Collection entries
-- start --
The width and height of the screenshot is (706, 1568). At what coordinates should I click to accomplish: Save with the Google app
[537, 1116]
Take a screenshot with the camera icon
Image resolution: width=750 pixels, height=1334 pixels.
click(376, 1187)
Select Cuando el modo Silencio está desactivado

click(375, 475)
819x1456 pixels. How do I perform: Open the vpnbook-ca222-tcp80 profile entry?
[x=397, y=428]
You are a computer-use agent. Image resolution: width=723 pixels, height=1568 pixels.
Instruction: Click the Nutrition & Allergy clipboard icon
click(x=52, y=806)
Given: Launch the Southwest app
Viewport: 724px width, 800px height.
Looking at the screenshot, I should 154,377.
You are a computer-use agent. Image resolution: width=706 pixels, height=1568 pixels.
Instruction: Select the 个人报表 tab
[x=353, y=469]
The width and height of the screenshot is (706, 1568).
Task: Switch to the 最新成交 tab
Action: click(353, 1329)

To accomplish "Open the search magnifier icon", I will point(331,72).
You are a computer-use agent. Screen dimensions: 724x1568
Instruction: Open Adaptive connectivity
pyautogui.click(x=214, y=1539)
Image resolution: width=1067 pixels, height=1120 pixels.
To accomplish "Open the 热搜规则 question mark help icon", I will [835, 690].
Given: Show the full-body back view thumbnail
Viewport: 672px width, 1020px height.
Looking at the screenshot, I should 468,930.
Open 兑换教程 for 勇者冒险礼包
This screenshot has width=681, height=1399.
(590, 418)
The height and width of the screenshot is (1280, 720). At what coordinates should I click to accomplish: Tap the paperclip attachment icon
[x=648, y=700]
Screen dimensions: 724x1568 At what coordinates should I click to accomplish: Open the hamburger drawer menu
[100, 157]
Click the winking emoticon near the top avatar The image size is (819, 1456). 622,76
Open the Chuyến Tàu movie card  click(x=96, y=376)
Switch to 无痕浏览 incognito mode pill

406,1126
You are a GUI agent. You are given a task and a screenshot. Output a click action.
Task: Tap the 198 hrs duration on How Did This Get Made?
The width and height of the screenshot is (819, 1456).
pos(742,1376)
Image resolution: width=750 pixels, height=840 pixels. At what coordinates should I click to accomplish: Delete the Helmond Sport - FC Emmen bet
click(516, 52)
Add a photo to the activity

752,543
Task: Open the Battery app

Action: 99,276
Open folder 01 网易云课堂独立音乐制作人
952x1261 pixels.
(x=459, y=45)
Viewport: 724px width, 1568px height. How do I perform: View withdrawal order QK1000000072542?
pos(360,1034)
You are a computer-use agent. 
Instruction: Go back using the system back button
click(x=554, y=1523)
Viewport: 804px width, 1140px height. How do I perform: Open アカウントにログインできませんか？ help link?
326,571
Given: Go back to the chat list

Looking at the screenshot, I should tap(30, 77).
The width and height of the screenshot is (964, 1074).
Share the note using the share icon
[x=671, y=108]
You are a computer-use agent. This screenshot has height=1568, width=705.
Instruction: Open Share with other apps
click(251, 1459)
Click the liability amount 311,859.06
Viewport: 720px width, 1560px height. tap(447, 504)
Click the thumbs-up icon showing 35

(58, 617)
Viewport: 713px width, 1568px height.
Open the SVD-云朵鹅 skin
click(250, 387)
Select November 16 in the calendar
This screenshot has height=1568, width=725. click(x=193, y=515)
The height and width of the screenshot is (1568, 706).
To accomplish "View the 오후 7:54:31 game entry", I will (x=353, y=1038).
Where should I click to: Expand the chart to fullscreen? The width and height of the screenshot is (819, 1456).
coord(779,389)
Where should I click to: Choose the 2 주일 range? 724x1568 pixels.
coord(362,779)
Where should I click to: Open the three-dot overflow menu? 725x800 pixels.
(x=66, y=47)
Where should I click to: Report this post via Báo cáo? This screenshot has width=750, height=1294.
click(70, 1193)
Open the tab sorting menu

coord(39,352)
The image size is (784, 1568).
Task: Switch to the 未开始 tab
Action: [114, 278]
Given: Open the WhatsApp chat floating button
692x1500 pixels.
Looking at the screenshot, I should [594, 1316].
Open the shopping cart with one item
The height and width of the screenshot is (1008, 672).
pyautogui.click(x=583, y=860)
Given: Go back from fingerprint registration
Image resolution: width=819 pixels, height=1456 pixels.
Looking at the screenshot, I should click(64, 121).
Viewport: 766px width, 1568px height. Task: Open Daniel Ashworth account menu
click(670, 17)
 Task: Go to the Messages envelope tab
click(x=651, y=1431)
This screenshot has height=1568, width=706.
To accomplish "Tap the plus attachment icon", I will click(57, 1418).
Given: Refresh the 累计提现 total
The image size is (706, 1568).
-- end --
#### [TASK DETAILS]
Reproduce every one of the lines above word for word, keeping them in their original order.

#### [COMPLETE ANSWER]
The width and height of the screenshot is (706, 1568). At what coordinates should I click to accomplish: Save with the Google app
[537, 1116]
Take a screenshot with the camera icon
Image resolution: width=750 pixels, height=1334 pixels.
click(376, 1187)
Select Cuando el modo Silencio está desactivado

click(375, 475)
819x1456 pixels. How do I perform: Open the vpnbook-ca222-tcp80 profile entry?
[x=397, y=428]
You are a computer-use agent. Image resolution: width=723 pixels, height=1568 pixels.
Instruction: Click the Nutrition & Allergy clipboard icon
click(x=52, y=806)
Given: Launch the Southwest app
Viewport: 724px width, 800px height.
Looking at the screenshot, I should 154,377.
You are a computer-use agent. Image resolution: width=706 pixels, height=1568 pixels.
Instruction: Select the 个人报表 tab
[x=353, y=469]
The width and height of the screenshot is (706, 1568).
Task: Switch to the 最新成交 tab
Action: click(353, 1329)

To accomplish "Open the search magnifier icon", I will point(331,72).
You are a computer-use agent. Screen dimensions: 724x1568
Instruction: Open Adaptive connectivity
pyautogui.click(x=214, y=1539)
Image resolution: width=1067 pixels, height=1120 pixels.
To accomplish "Open the 热搜规则 question mark help icon", I will [835, 690].
Given: Show the full-body back view thumbnail
Viewport: 672px width, 1020px height.
Looking at the screenshot, I should 468,930.
Open 兑换教程 for 勇者冒险礼包
This screenshot has width=681, height=1399.
(590, 418)
The height and width of the screenshot is (1280, 720). At what coordinates should I click to accomplish: Tap the paperclip attachment icon
[x=648, y=700]
Screen dimensions: 724x1568 At what coordinates should I click to accomplish: Open the hamburger drawer menu
[100, 157]
Click the winking emoticon near the top avatar The image size is (819, 1456). 622,76
Open the Chuyến Tàu movie card  click(x=96, y=376)
Switch to 无痕浏览 incognito mode pill

406,1126
You are a GUI agent. You are given a task and a screenshot. Output a click action.
Task: Tap the 198 hrs duration on How Did This Get Made?
The width and height of the screenshot is (819, 1456).
pos(742,1376)
Image resolution: width=750 pixels, height=840 pixels. At what coordinates should I click to accomplish: Delete the Helmond Sport - FC Emmen bet
click(516, 52)
Add a photo to the activity

752,543
Task: Open the Battery app

Action: 99,276
Open folder 01 网易云课堂独立音乐制作人
952x1261 pixels.
(x=459, y=45)
Viewport: 724px width, 1568px height. How do I perform: View withdrawal order QK1000000072542?
pos(360,1034)
You are a computer-use agent. 
Instruction: Go back using the system back button
click(x=554, y=1523)
Viewport: 804px width, 1140px height. How do I perform: Open アカウントにログインできませんか？ help link?
326,571
Given: Go back to the chat list

Looking at the screenshot, I should tap(30, 77).
The width and height of the screenshot is (964, 1074).
Share the note using the share icon
[x=671, y=108]
You are a computer-use agent. This screenshot has height=1568, width=705.
Instruction: Open Share with other apps
click(251, 1459)
Click the liability amount 311,859.06
Viewport: 720px width, 1560px height. tap(447, 504)
Click the thumbs-up icon showing 35

(58, 617)
Viewport: 713px width, 1568px height.
Open the SVD-云朵鹅 skin
click(250, 387)
Select November 16 in the calendar
This screenshot has height=1568, width=725. click(x=193, y=515)
The height and width of the screenshot is (1568, 706).
To accomplish "View the 오후 7:54:31 game entry", I will (x=353, y=1038).
Where should I click to: Expand the chart to fullscreen? The width and height of the screenshot is (819, 1456).
coord(779,389)
Where should I click to: Choose the 2 주일 range? 724x1568 pixels.
coord(362,779)
Where should I click to: Open the three-dot overflow menu? 725x800 pixels.
(x=66, y=47)
Where should I click to: Report this post via Báo cáo? This screenshot has width=750, height=1294.
click(70, 1193)
Open the tab sorting menu

coord(39,352)
The image size is (784, 1568).
Task: Switch to the 未开始 tab
Action: [114, 278]
Given: Open the WhatsApp chat floating button
692x1500 pixels.
Looking at the screenshot, I should [594, 1316].
Open the shopping cart with one item
The height and width of the screenshot is (1008, 672).
pyautogui.click(x=583, y=860)
Given: Go back from fingerprint registration
Image resolution: width=819 pixels, height=1456 pixels.
Looking at the screenshot, I should click(64, 121).
Viewport: 766px width, 1568px height. Task: Open Daniel Ashworth account menu
click(670, 17)
 Task: Go to the Messages envelope tab
click(x=651, y=1431)
This screenshot has height=1568, width=706.
To accomplish "Tap the plus attachment icon", I will click(57, 1418).
Given: Refresh the 累计提现 total
The image size is (706, 1568).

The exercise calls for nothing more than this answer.